Sunday, October 31, 2010
Jack White drawing - Purple Prismacolor® pencil on paper.
I've always strongly believed that limitations bring out the best in creativity. Thinking inside "the box" forces one to come up with clever and unique solutions to problems. To my surprise, Jack White shares the same views on creativity. Jack White is a guitarist and producer for the rock bands The White Stripes, The Raconteurs and drummer for the rock band The Dead Weather. Here's the link to his interview about the self-imposed creative constraints he uses in his live shows (very fascinating):
When artists talk about the creative process and how important that feeling of "inspiration" is I tend to mentally roll my eyes. I know plenty artists who wait for that "special feeling" of inspiration before they begin a project. Consequently those artists tend to have very little to show. They're also the individuals who freeze when staring down a blank piece of paper of canvas. I've always believed discipline creates its own inspiration. So, again, I was surprised that Jack White shares very similar views on the creative process.
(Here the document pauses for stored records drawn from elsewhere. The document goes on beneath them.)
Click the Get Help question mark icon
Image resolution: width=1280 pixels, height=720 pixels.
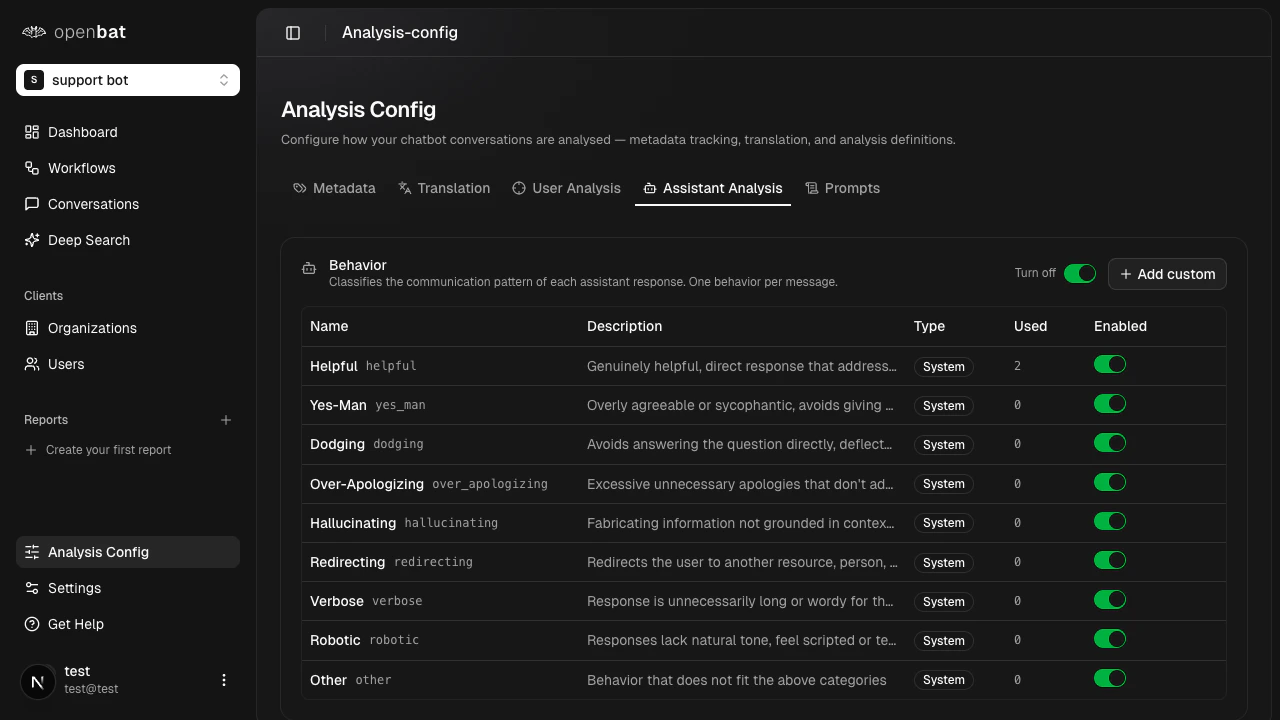point(31,624)
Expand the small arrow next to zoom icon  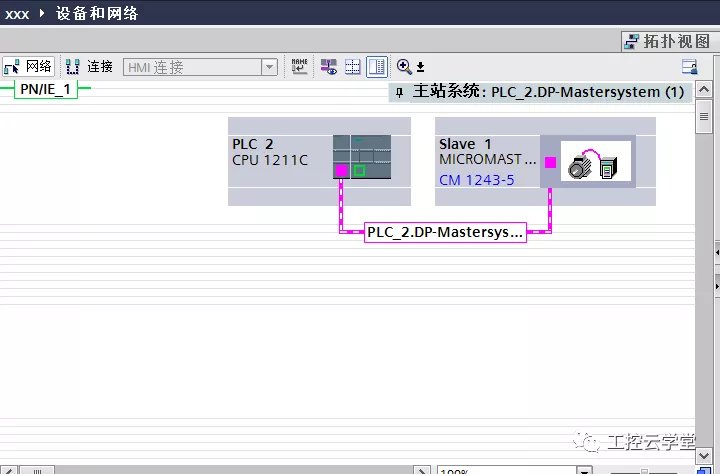tap(421, 68)
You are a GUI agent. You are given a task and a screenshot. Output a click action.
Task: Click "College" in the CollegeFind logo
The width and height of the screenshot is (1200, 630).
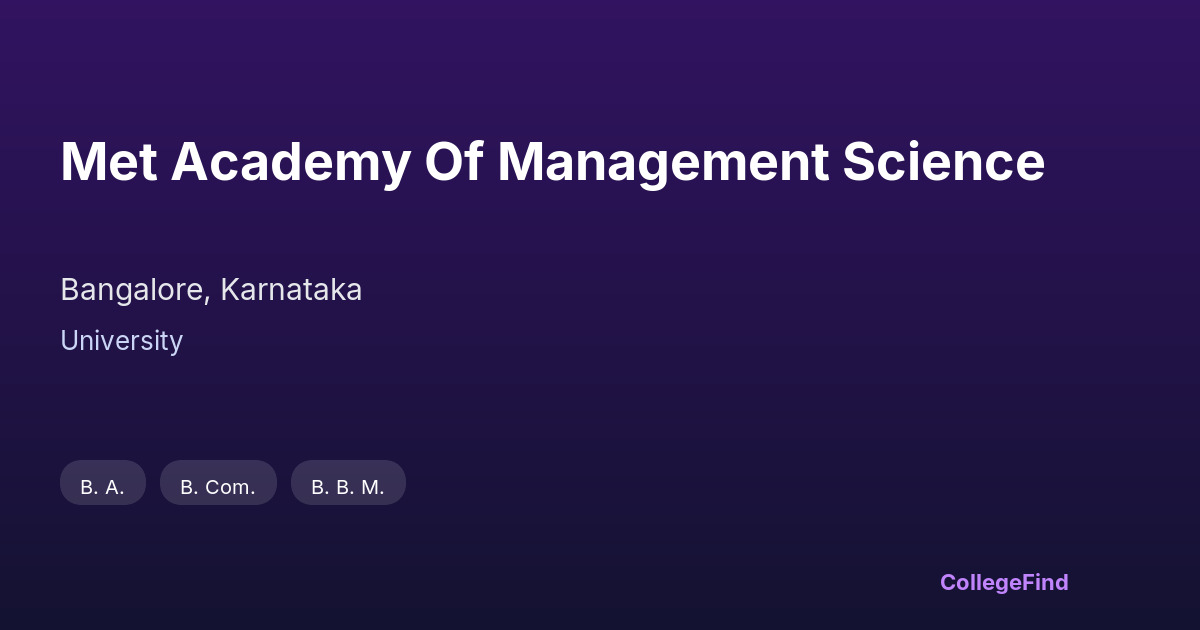982,582
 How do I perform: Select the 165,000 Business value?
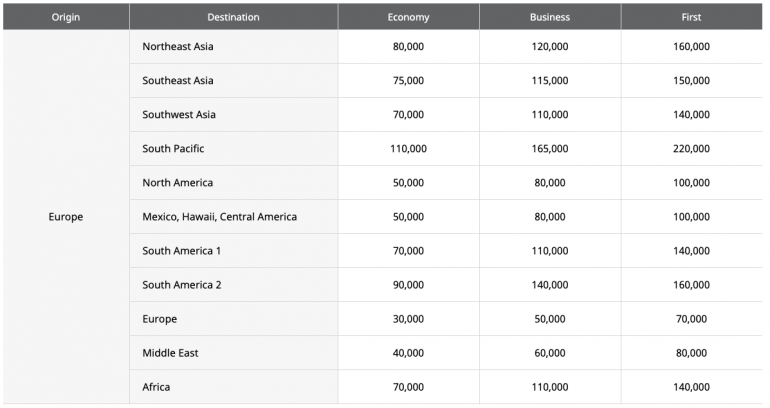[x=550, y=149]
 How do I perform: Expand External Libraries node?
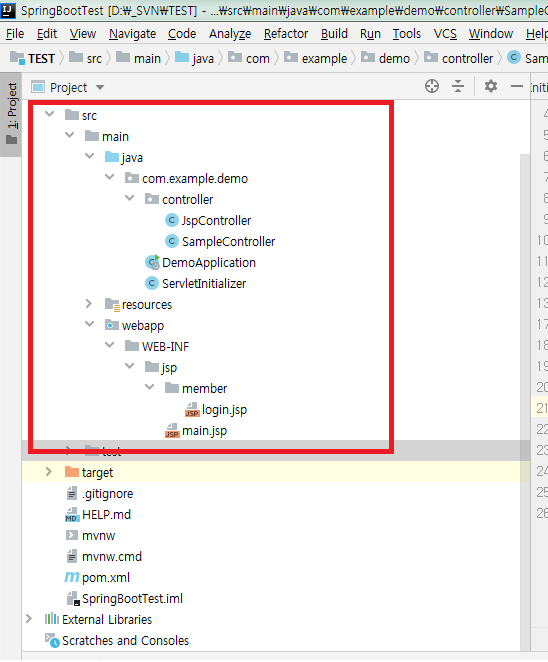click(29, 619)
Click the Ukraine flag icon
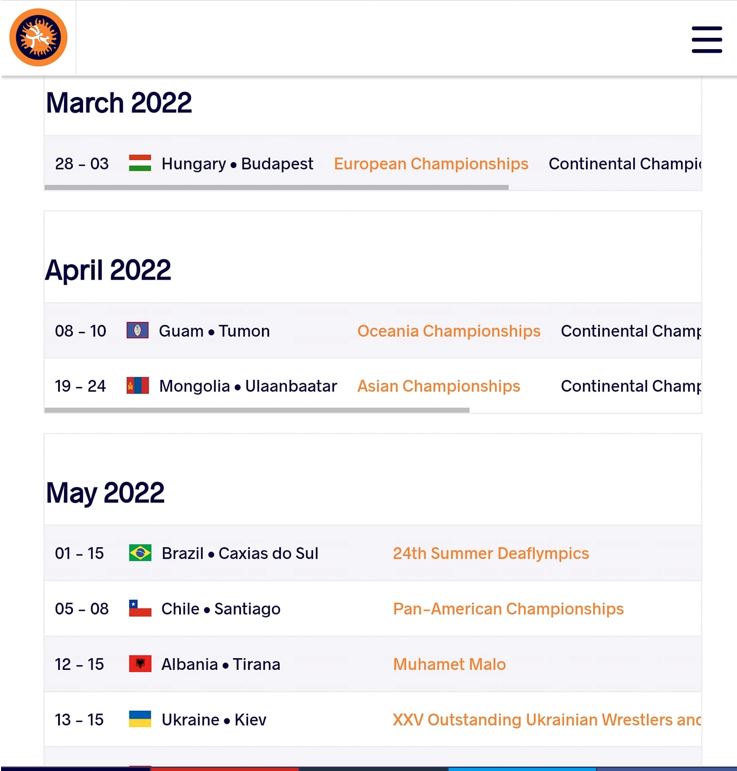The height and width of the screenshot is (771, 737). coord(140,719)
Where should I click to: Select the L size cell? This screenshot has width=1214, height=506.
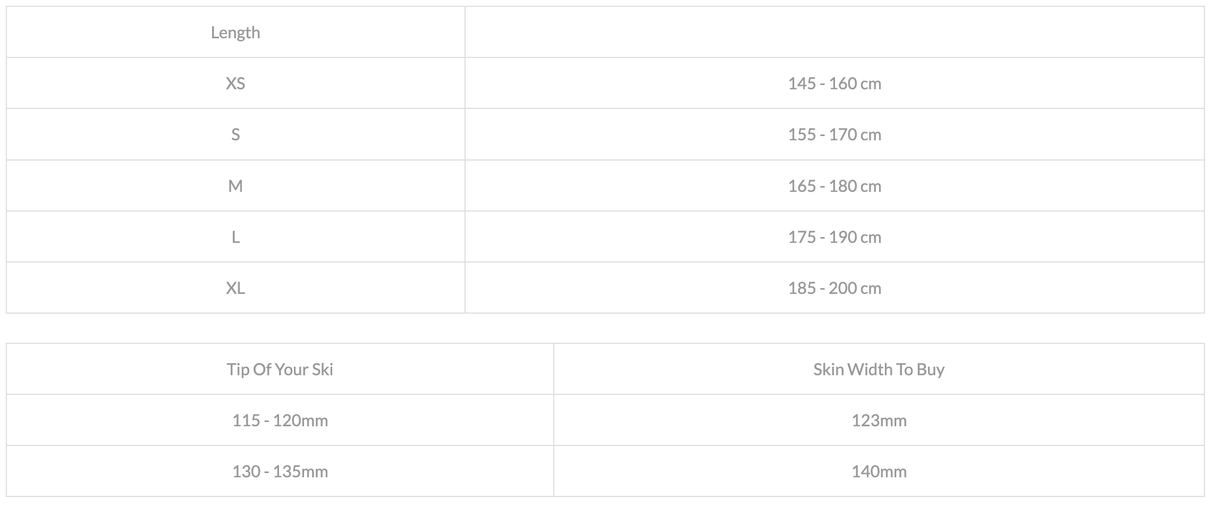[235, 236]
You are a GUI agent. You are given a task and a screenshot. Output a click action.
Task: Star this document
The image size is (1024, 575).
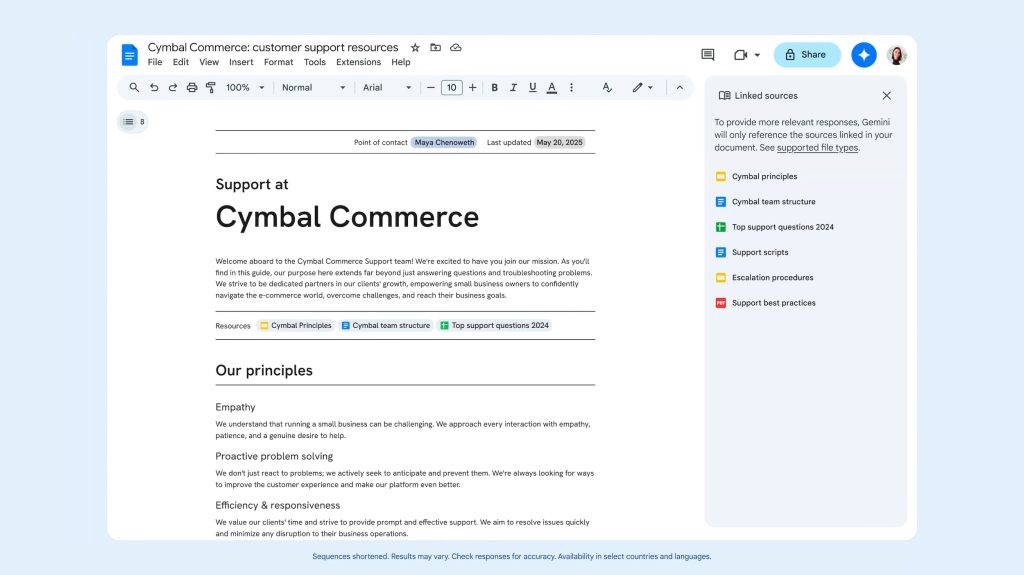(415, 48)
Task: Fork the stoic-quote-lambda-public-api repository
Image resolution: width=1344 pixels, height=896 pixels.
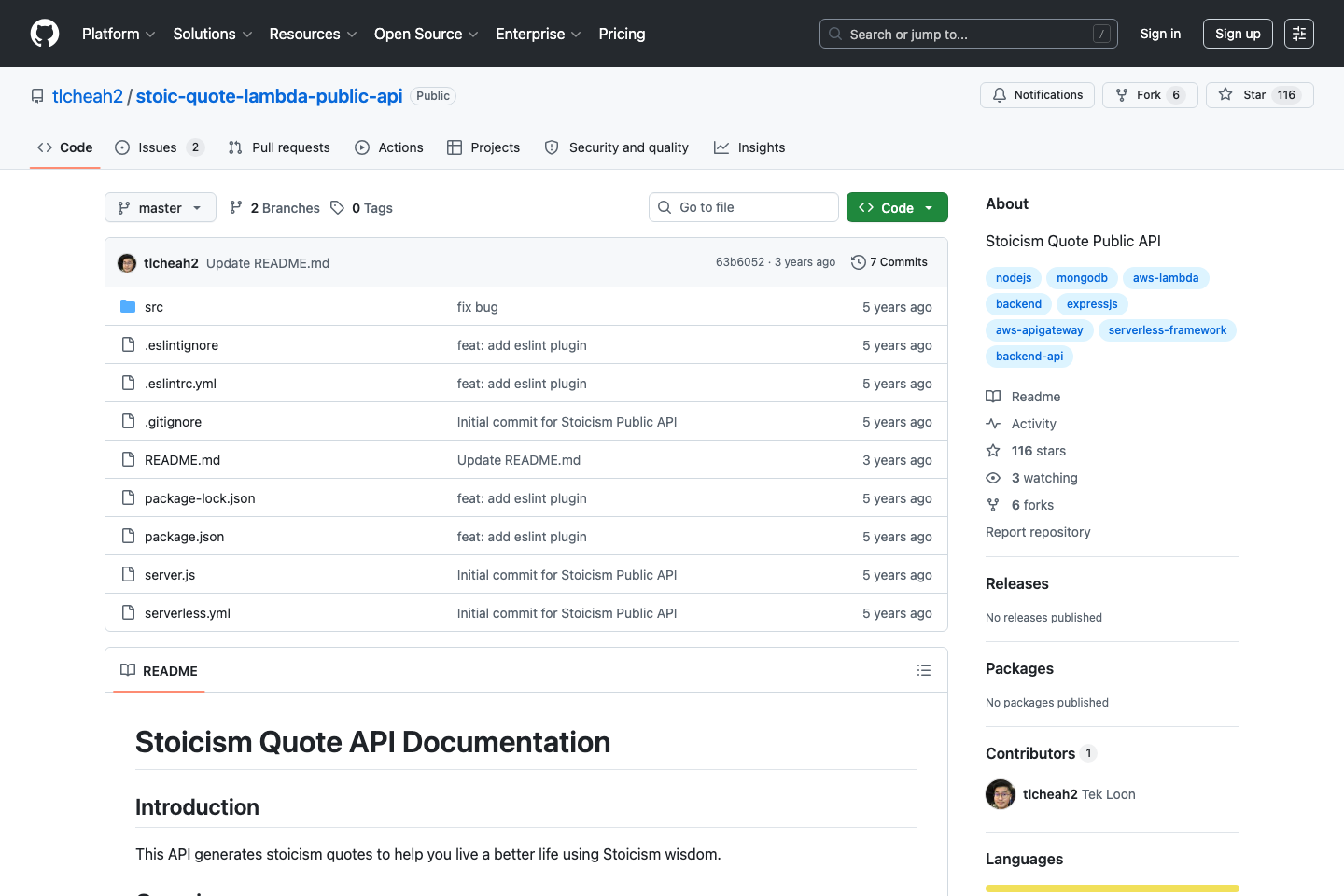Action: (1150, 94)
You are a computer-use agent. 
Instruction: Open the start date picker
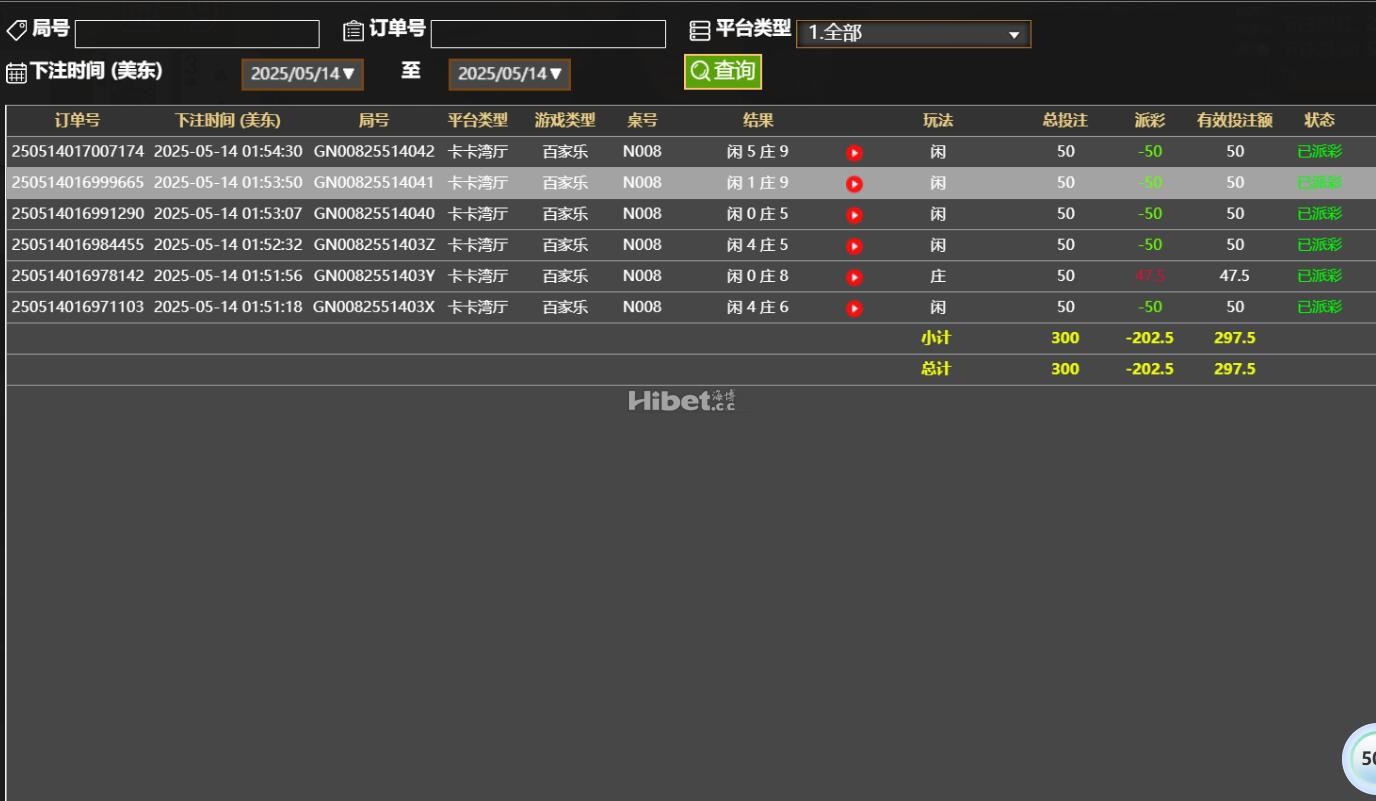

Here's Jack White's quote from the aforementioned video:
"I mean, not every day you’re going to wake up and the clouds are going to part and the rays from heaven are going to come down and you’re going to write a song from it. I mean, sometimes you just get in there and force yourself to work and maybe something good will come out of it. But that was one of the things, it was like whether we like it not, we’re going to write some songs and record. You know, force yourself into it. Book only four or five days in the studio and force yourself to record an album in that time. Deadlines and things make you creative. Opportunity and telling yourself “Oh, you have all the time in the world, you have all the money in the world, you have all the colors in the palette you want, anything you want,” I mean, that just kills creativity."
Saturday, October 23, 2010
I've been messing around with the HD and high speed video settings on my new Casio camera. The Casio EX-FH100 is capable of shooting up to 1000 frames per second (super duper slow-mo). 1000fps for a consumer camera is very rare and that's what convinced me to get one. I haven't tried the 1000fps setting yet. Instead I chose to mess around with the 240fps setting at the Sturgis Dam (in Michigan).
I have to admit to being really impressed with the image quality. Unfortunately with the video compressions from iMovie and flickr some of the image quality has been lost.